----- SOURCE TEXT

United States District Court, E.D. New York
Mar 24, 2009
09-CV-381 (KAM) (E.D.N.Y. Mar. 24, 2009)

Opinion

09-CV-381 (KAM).

March 24, 2009


MEMORANDUM AND ORDER


By petition dated January 20, 2009, pro se petitioner Keith Johnson, seeks a writ of habeas corpus pursuant to 28 U.S.C. § 2254, challenging his 2003 Kings County conviction. The Court grants petitioner's request to proceed in forma pauperis. Pursuant to Rule 4 of the Rules Governing Section 2254 Cases, the Court has conducted an initial consideration of this petition and, for the reasons set forth below, determined that the petition appears to be time-barred by the one year statute of limitations under the Antiterrorism and Effective Death Penalty Act of 1996 ("AEDPA" or "Act"). Therefore, petitioner is directed to submit an affirmation, within sixty (60) days of the entry of this Order, why the petition should not be dismissed.

The Court notes that the instant petition was received by the Court on January 23, 2009.

DISCUSSION

The Antiterrorism and Effective Death Penalty Act of 1996 ("AEDPA" or "Act") signed into law on April 24, 1996, provides in relevant part that:

(1) A 1-year period of limitation shall apply to an application for a writ of habeas corpus by a person in custody pursuant to the judgment of a State court. The limitation period shall run from the latest of —

(A) the date on which the judgment became final by the conclusion of direct review or the expiration of the time for seeking such review;
(B) the date on which the impediment to filing an application created by State action in violation of the Constitution or laws of the United States is removed, if the applicant was prevented from filing by such State action;
(C) the date on which the constitutional right asserted was initially recognized by the Supreme Court, if the right has been newly recognized by the Supreme Court and made retroactively applicable to cases on collateral review; or
(D) the date on which the factual predicate of the claim or claims presented could have been discovered through the exercise of due diligence.

----------
----- EXTRACTED RECORDS

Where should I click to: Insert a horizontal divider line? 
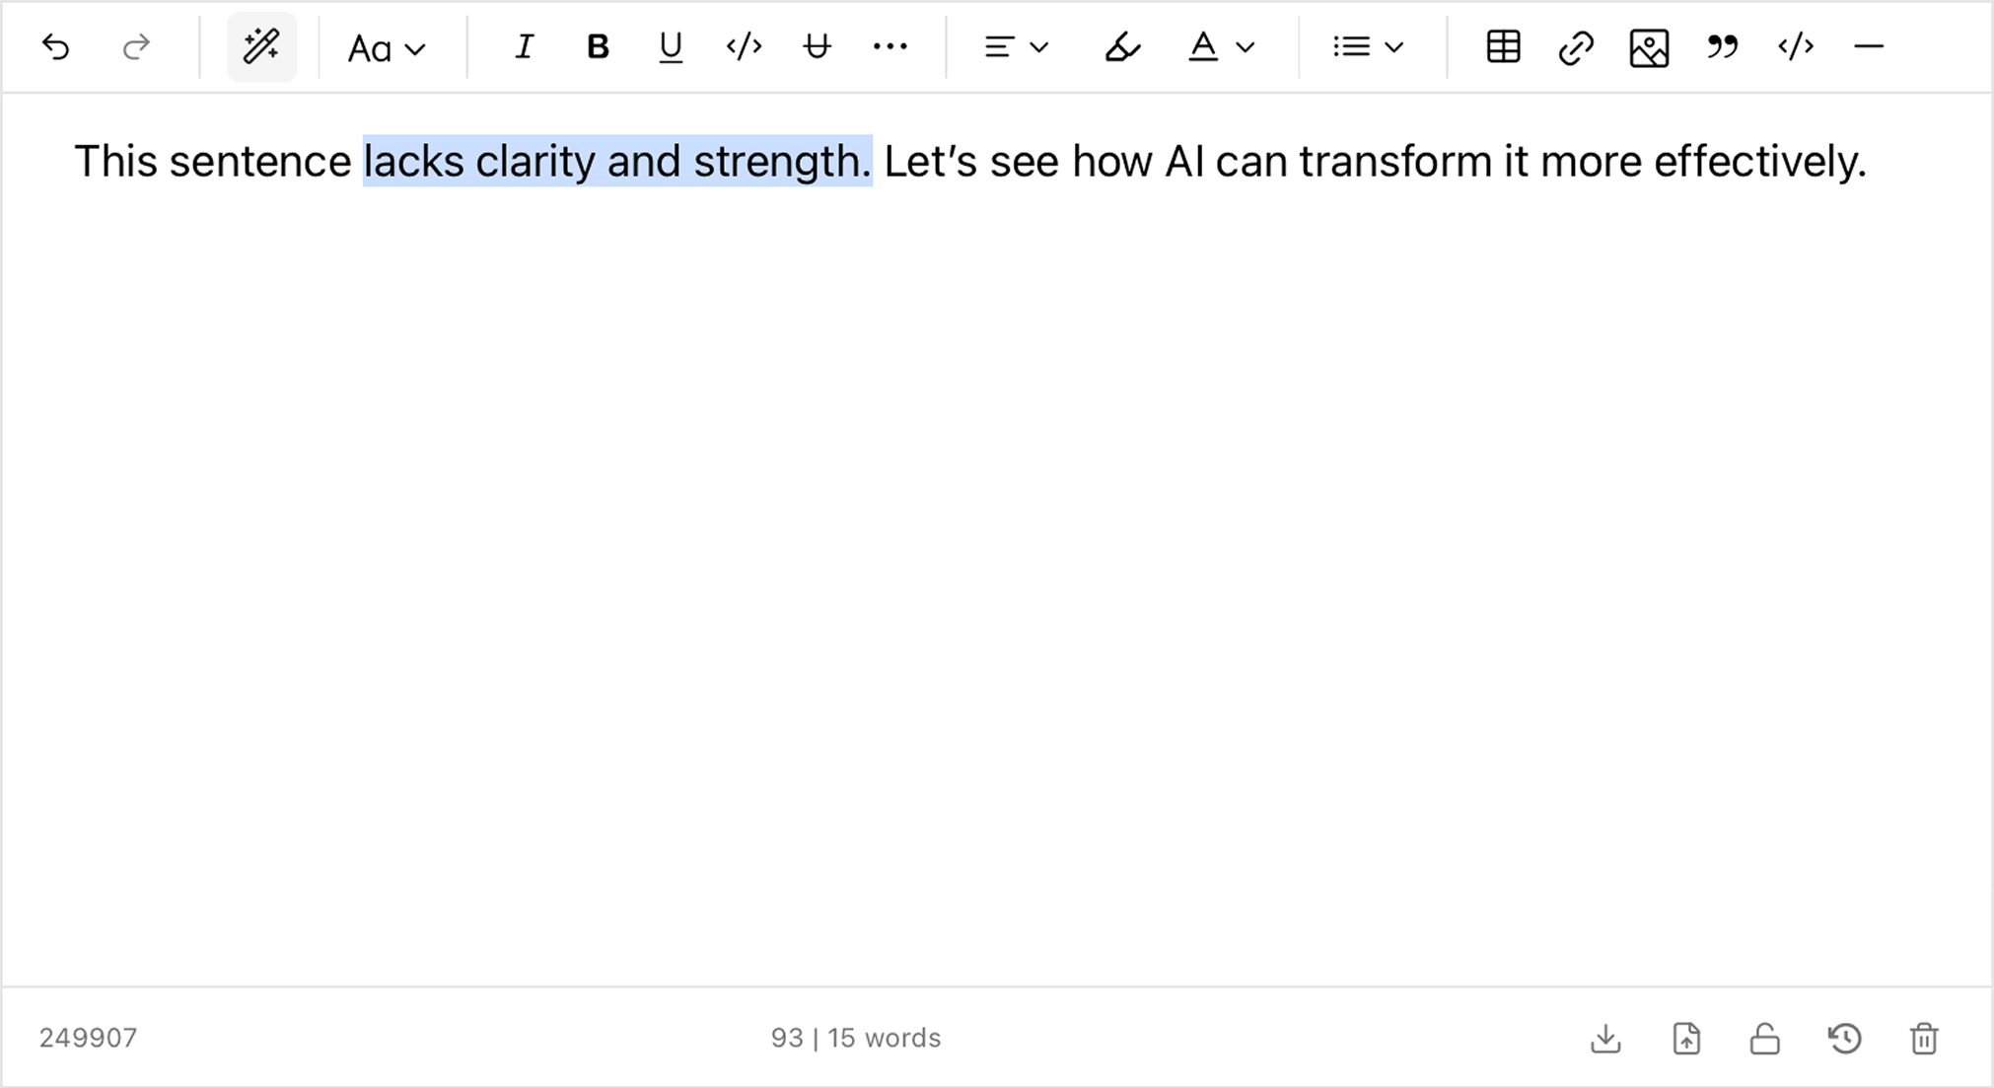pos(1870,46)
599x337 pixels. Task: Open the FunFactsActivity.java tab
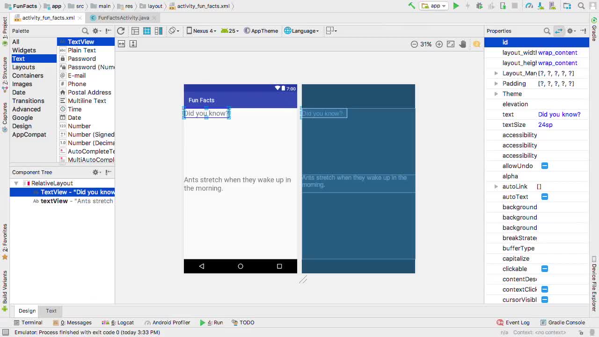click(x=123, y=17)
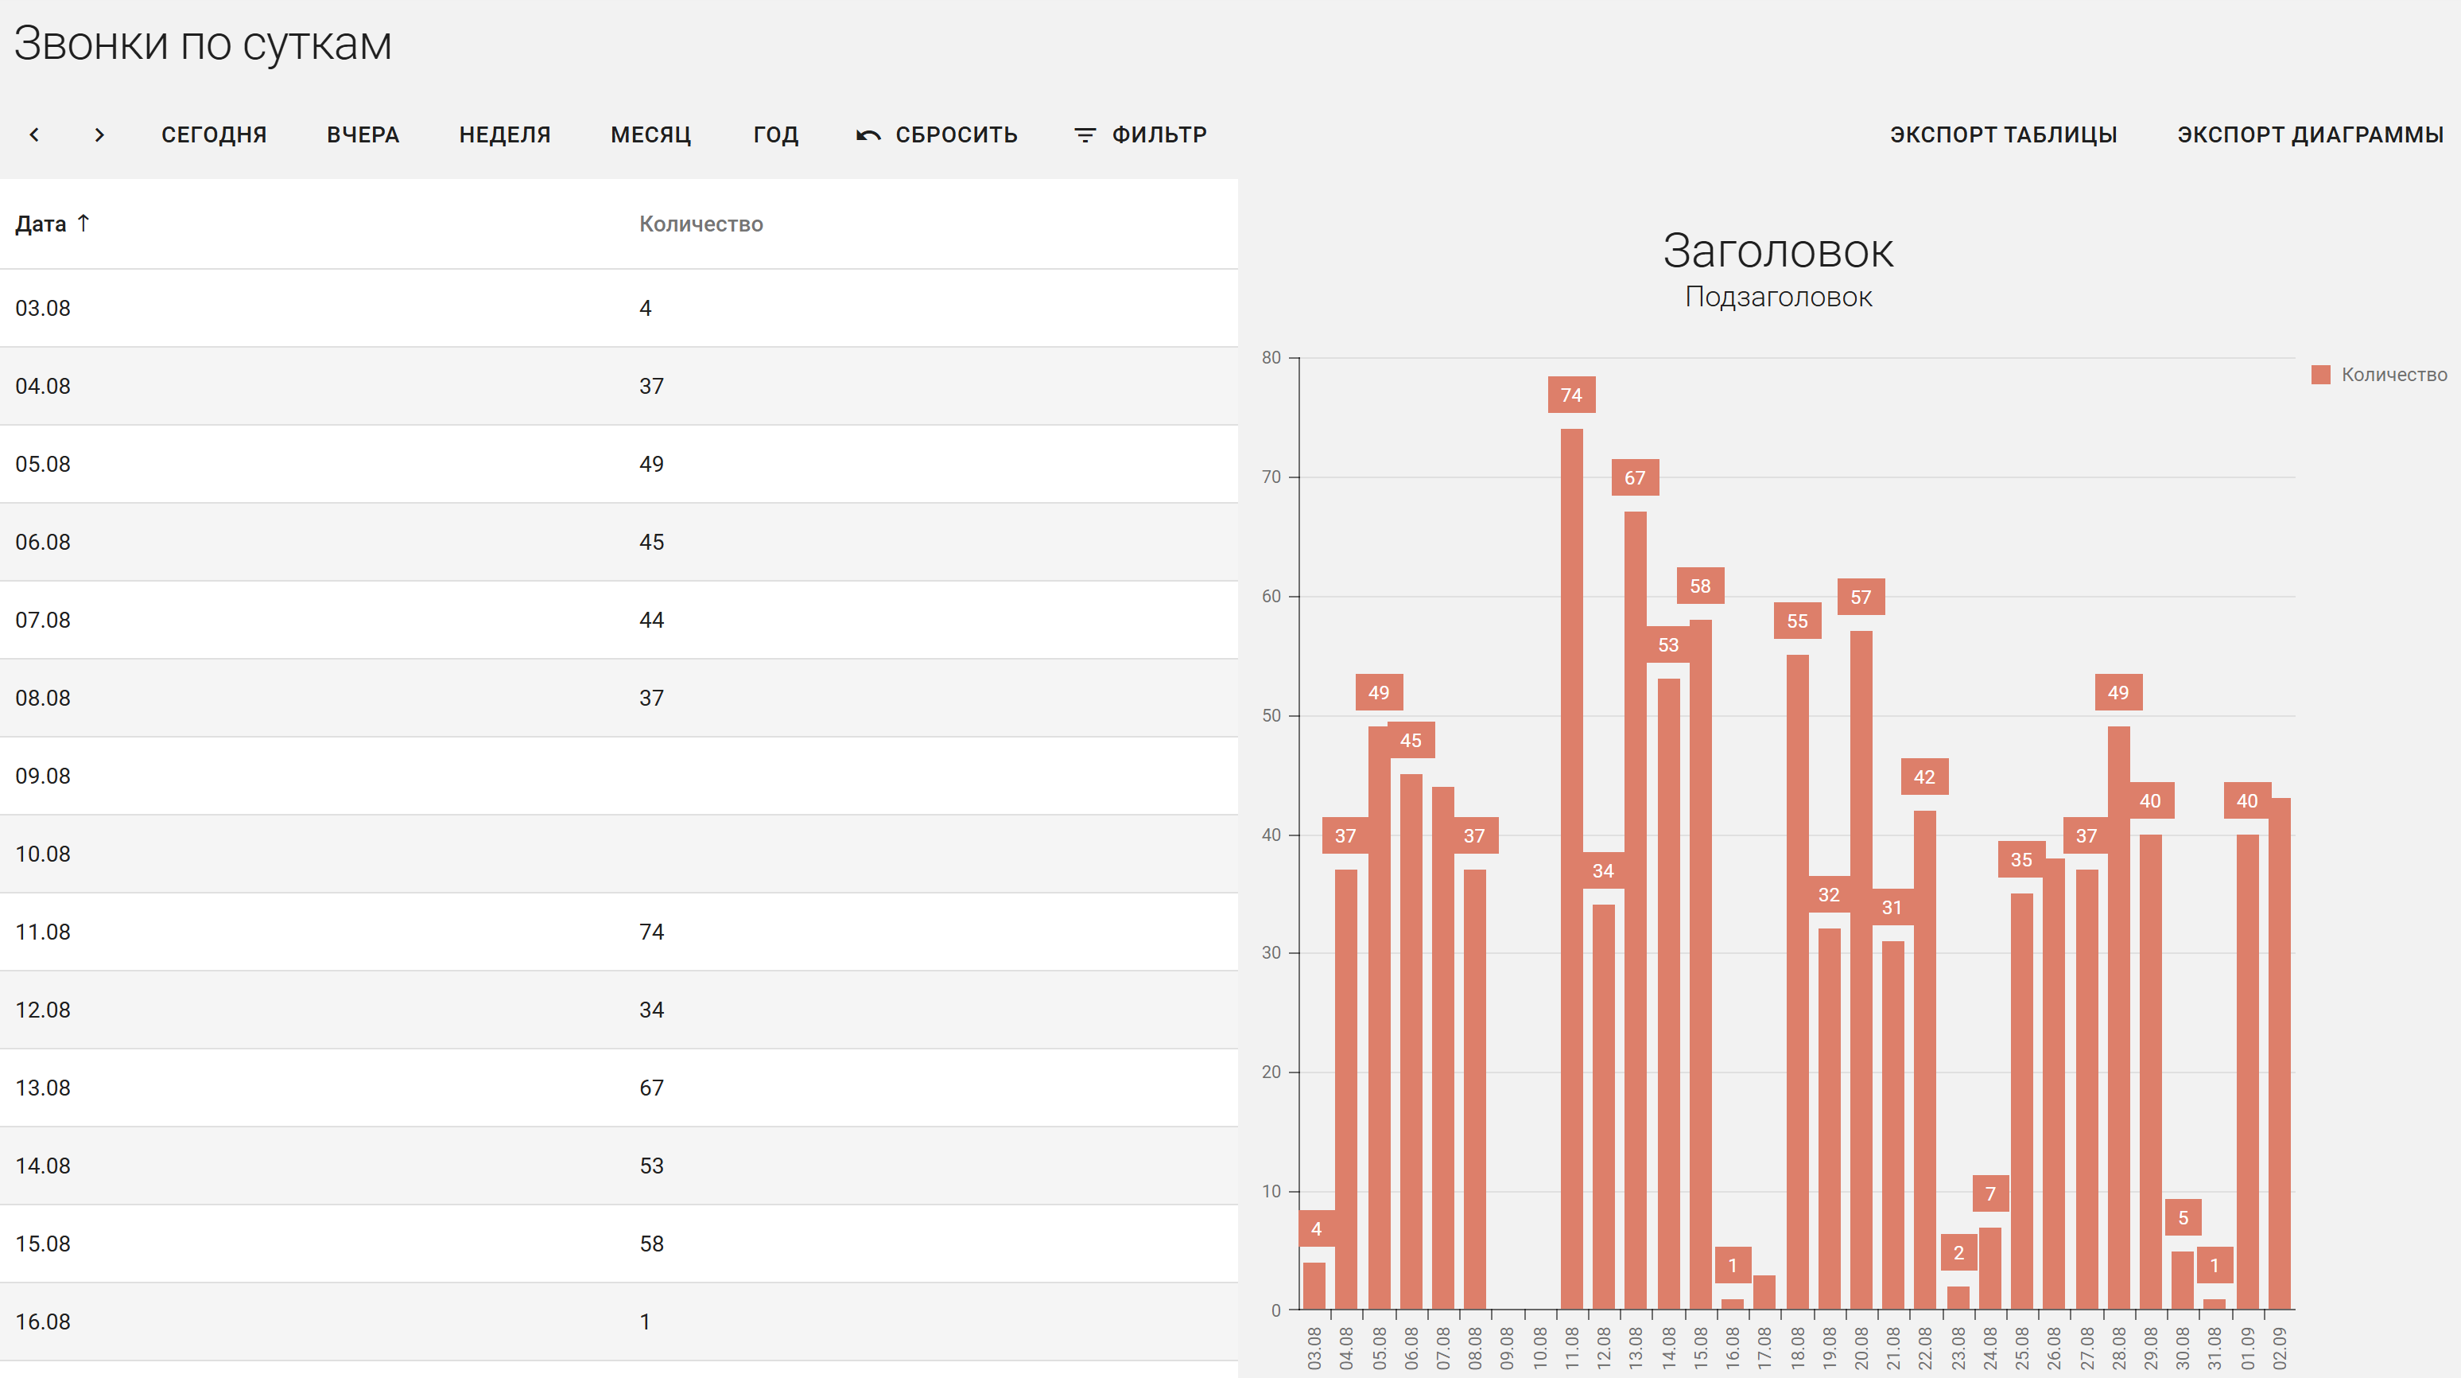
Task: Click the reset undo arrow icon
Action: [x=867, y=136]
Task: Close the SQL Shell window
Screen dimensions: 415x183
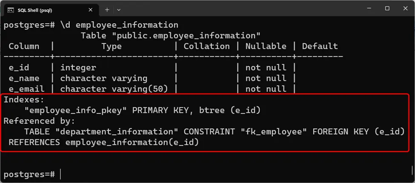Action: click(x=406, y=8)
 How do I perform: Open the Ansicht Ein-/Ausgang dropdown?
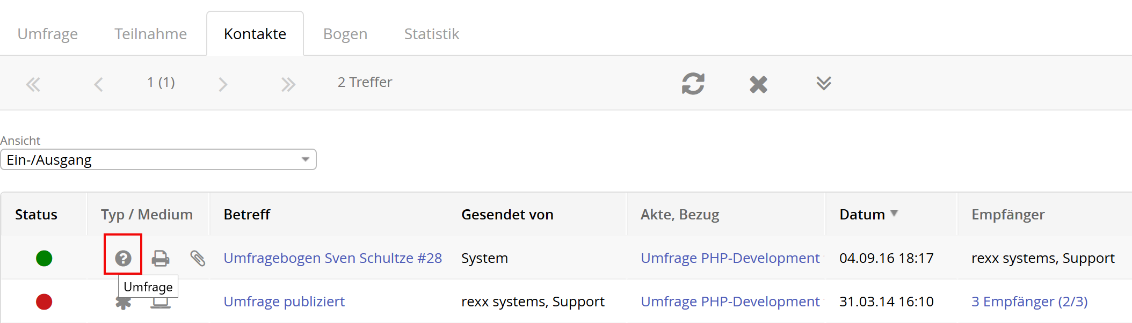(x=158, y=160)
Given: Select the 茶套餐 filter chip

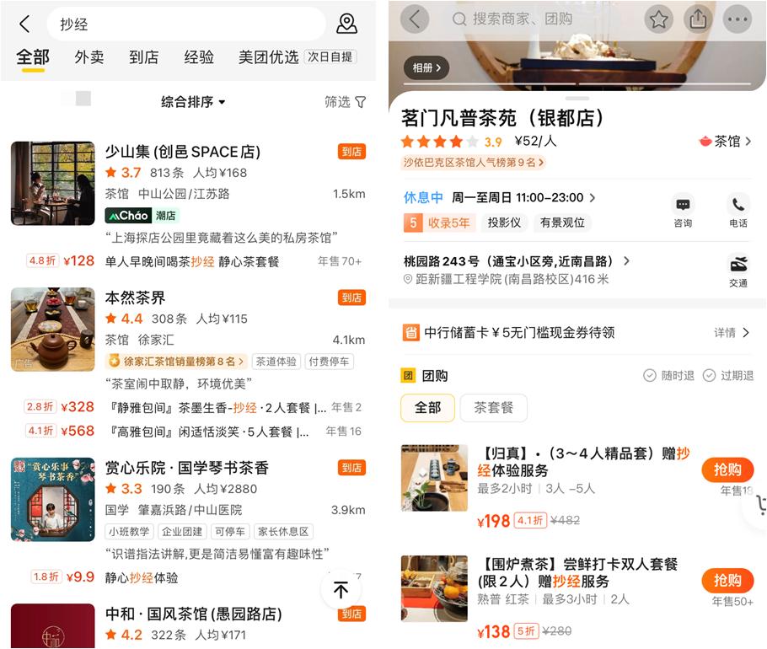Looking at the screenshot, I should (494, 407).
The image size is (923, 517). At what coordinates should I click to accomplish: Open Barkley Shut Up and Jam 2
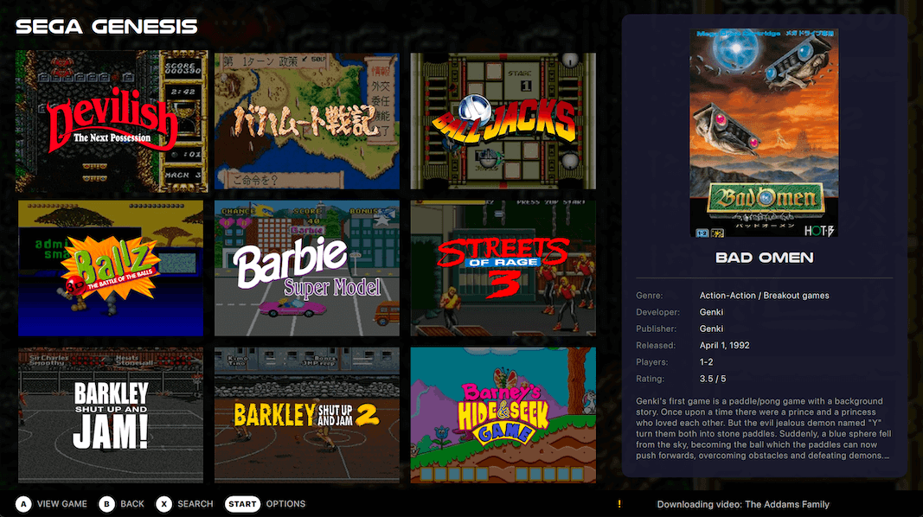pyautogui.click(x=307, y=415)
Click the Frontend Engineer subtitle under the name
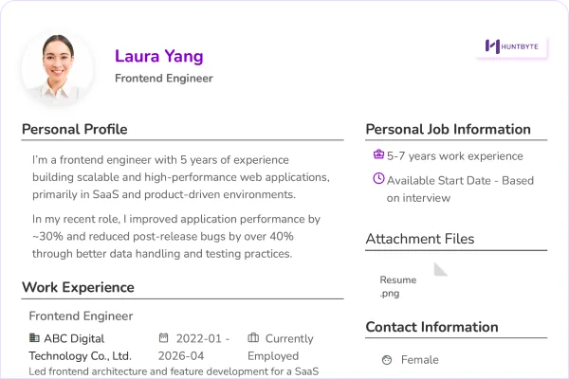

----------

# [PROBLEM A]
Translate into Spanish the following sentence from the memorandum and order: "The Court grants petitioner's request to proceed in forma pauperis."
# [PROBLEM B]
According to the memorandum and order, on what date did the Court receive the petition?

# [EXERCISE ANSWER A]
El Tribunal concede la solicitud del peticionario de proceder in forma pauperis.

# [EXERCISE ANSWER B]
January 23, 2009.